その他にも公認会計士による財務デューデリジェンス費用、弁護士による法務チェック費用、税理士による税務アドバイス費用などが必要です。売却規模により異なりますが、総額で売却価格の5~10%程度の費用を見込んでおく必要があります。
費用項目 | 概算金額 | 備考 |
---|---|---|
M&Aアドバイザリー | 売却価格の3~5% | 成功報酬制が多い |
財務DD | 200~500万円 | 企業規模により変動 |
法務DD | 100~300万円 | 契約書等の精査費用 |
税務アドバイス | 50~200万円 | 税務戦略立案費用 |
登記費用 | 10~50万円 | 株式譲渡登記等 |
節税対策
売却時期の調整により、他の所得との損益通算や退職所得控除の活用なども検討できます。複数年にわたる分割売却により税負担の平準化を図る手法もありますが、買い手の意向との調整が必要となります。
会社売却の流れ
売却プロセスの各段階における具体的な手続きと留意点を説明します。
売却準備段階
売却の意思決定後、まず企業価値の向上と売却資料の準備を行います。財務諸表の整備、事業計画の策定、組織体制の見直しなど、買い手にとって魅力的な投資対象とするための準備作業が重要です。
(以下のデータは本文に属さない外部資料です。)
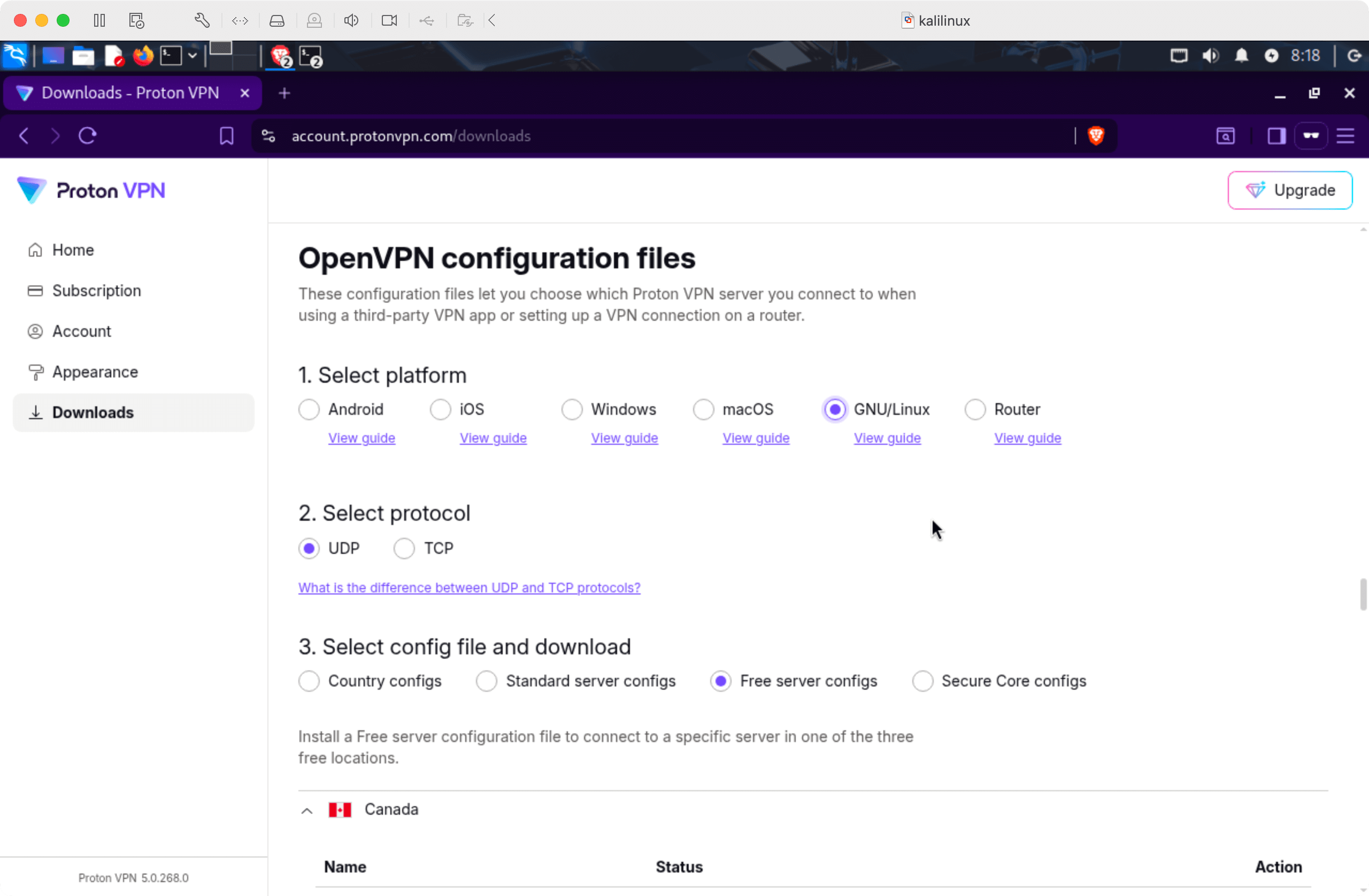Select Downloads in the left navigation
Screen dimensions: 1369x896
93,412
この段階でM&Aアドバイザーの選定も行います。業界に精通し、豊富な売却実績を持つアドバイザーの協力により、適切な売却戦略を立案することができます。アドバイザー選定では手数料体系だけでなく、実績や専門性を総合的に評価することが大切です。
買い手候補の選定
事業のシナジー効果が期待できる買い手と、投資リターンを求める買い手の両方を候補として検討します。同業他社、上下流企業、異業種からの新規参入企業など、様々な角度から買い手候補をリストアップします。
候補企業に対しては守秘義務契約(NDA)を締結した上で、企業概要書を提示して初期的な関心度を確認します。複数の候補企業との並行交渉により、より良い条件での売却を目指します。
デューデリジェンス
買い手候補による詳細調査であるデューデリジェンスでは、財務、法務、税務、事業面での精査が行われます。売り手側は必要資料の準備と、調査に対する誠実な対応が求められます。
この過程で発見された問題点は売却価格の調整要因となるため、事前の準備段階で可能な限り問題を解消しておくことが重要です。また調査期間中の情報管理も重要で、通常業務への影響を最小限に抑える配慮が必要です。
最終交渉と契約締結
デューデリジェンスの結果を踏まえ、最終的な売却条件の交渉を行います。売却価格だけでなく、支払い方法、従業員の処遇、売却後の関与条件など、様々な事項について合意形成を図ります。
株式譲渡契約書の作成では、表明保証条項や補償条項の内容が重要なポイントとなります。売却後のトラブルを避けるため、契約条件の詳細については弁護士による十分な検討が必要です。
クロージング
契約締結後、売却代金の支払いと株式の譲渡手続きを同時に実行するクロージングを行います。株主名簿の書き換え、取締役の変更登記など、必要な手続きを完了させます。
クロージング後も一定期間は売り手による引き継ぎ協力が必要となることが一般的です。円滑な事業承継のため、買い手企業との良好な関係維持に努めることが重要です。
成功する会社売却のために
会社売却の成功には綿密な準備と適切な専門家の選定が不可欠です。売却を検討し始めたら、まず自社の強みと課題を客観的に分析し、企業価値向上のための具体的な施策を実行することから始めましょう。
財務面では過去数年間の業績安定化と将来の成長戦略の明確化が重要です。また法務面では契約書の整備、知的財産権の確保、労務問題の解消など、買い手が安心して投資できる環境を整えることが必要です。
買い手選定では価格だけでなく、事業シナジーや企業文化の適合性も重視しましょう。従業員や取引先にとってもメリットのある売却となるよう、買い手企業の経営方針や将来ビジョンを十分に確認することが大切です。
近年のM&A市場では、単なる事業承継だけでなく、成長戦略の一環としての売却も増加しています。デジタル化の進展やESG経営の重要性の高まりなど、社会情勢の変化も売却価値に大きく影響するため、時代の流れを見据えた準備が求められます。
※ 掲載している情報は記事更新時点のものです。